FORM, EXCHANGE, REGISTRATION AND TRANSFER
 
    Each series of Unsecured Debt Securities will be issued in registered form
and in certificated form or will be represented by one or more global
securities. If not represented by one or more global securities, Unsecured Debt
Securities may be presented for registration of transfer (with the form of
transfer endorsed thereon duly executed) or exchange, at the office of the
Registrar or at the office of any transfer agent designated by the Company for
such purpose with respect to any series of Unsecured Debt Securities and
referred to in an applicable Prospectus Supplement, without service charge and
upon payment of any taxes and other governmental charges as described in the
Indenture.

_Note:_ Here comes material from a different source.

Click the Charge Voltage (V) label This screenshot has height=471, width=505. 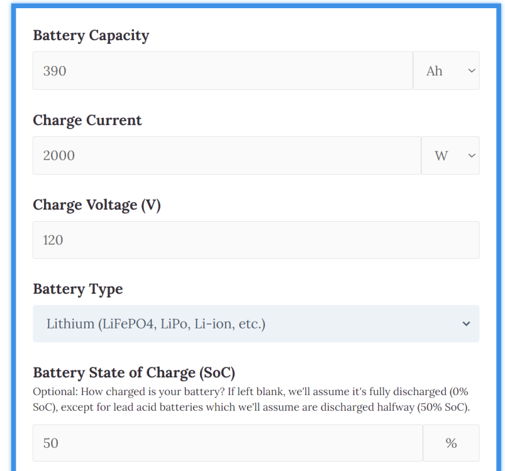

Such transfer or exchange will be effected upon the registrar or such
transfer agent, as the case may be, being satisfied with the documents of title
and identity of the person making the request. (Section 2.05) If a Prospectus
Supplement refers to any transfer agent (in addition to the registrar) initially
designated by the Company with respect to any series of Unsecured Debt
Securities, the Company may at any time rescind the designation of any such
transfer agent or approve a change in the location through which any such
transfer agent acts, except that the Company will be required to maintain a
transfer agent in each place of payment for such series. (Section 4.02) The
Company may at any time designate additional transfer agents with respect to any
series of Unsecured Debt Securities. The Unsecured Debt Securities may be
transferred or exchanged without service charge, other than any tax or
governmental charge imposed in connection therewith. (Section 2.05)
 
    In the event of any redemption in part, the Company shall not be required to
(i) issue, register the transfer of or exchange any Unsecured Debt Security
during a period beginning at the opening of business 15 days before any
selection for redemption of Unsecured Debt Securities of like tenor and of the
series of which such Unsecured Debt Security is a part, and ending at the close
of business on the earliest date in which the relevant notice of redemption is
deemed to have been given to all holders of Unsecured Debt Securities of like
tenor and of such series to be redeemed and (ii) register the transfer of or
exchange any Unsecured Debt Securities so selected for redemption, in whole or
in part, except the unredeemed portion of any Unsecured Debt Security being
redeemed in part. (Section 2.05)
 
                                       12
<PAGE>
PAYMENT AND PAYING AGENTS
 
    Unless otherwise indicated in the Prospectus Supplement, payment of
principal of and premium (if any) on any Unsecured Debt Security will be made
only against surrender to the Paying Agent of such Unsecured Debt Security.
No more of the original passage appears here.